Stugsunds IK
- Full name: Stugsunds Idrottsklubb
- Ground: Stuvarvallen Söderhamn Sweden
- Chairman: Magnus Ludvigsson
- League: Division 4 Hälsingland
| Home colours | Away colours |

= Stugsunds IK =

Swedish football club

Stugsunds IK is a Swedish football club located in Söderhamn.

==Background==
Stugsunds IK currently plays in Division 4 Hälsingland which is the sixth tier of Swedish football.

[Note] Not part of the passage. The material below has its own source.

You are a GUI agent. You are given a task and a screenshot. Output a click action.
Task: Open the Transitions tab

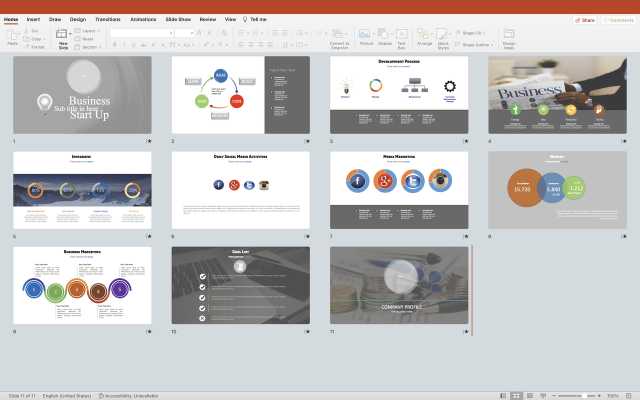coord(107,19)
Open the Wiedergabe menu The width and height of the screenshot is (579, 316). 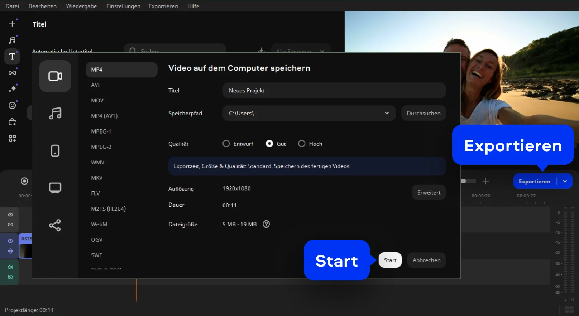[x=81, y=6]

They play their home matches at the Stuvarvallen in Söderhamn.

The club is affiliated to Hälsinglands Fotbollförbund.

==Season to season==

In their most successful period Stugsunds IK competed in the following divisions:

| Season | Level | Division | Section | Position | Movements |
|---|---|---|---|---|---|
| 1935–36 | Tier 3 | Division 3 | Uppsvenska Östra | 7th |  |
| 1936–37 | Tier 3 | Division 3 | Uppsvenska Östra | 6th |  |
| 1937–38 | Tier 3 | Division 3 | Uppsvenska Östra | 8th | Relegated |

In recent seasons Stugsunds IK have competed in the following divisions:

| Season | Level | Division | Section | Position | Movements |
|---|---|---|---|---|---|
| 2006* | Tier 6 | Division 4 | Hälsingland | 9th |  |
| 2007 | Tier 6 | Division 4 | Hälsingland | 10th |  |
| 2008 | Tier 6 | Division 4 | Hälsingland | 5th |  |
| 2009 | Tier 6 | Division 4 | Hälsingland | 10th |  |
| 2010 | Tier 6 | Division 4 | Hälsingland | 9th |  |
| 2011 | Tier 6 | Division 4 | Hälsingland |  |  |

- League restructuring in 2006 resulted in a new division being created at Tier 3 and subsequent divisions dropping a level.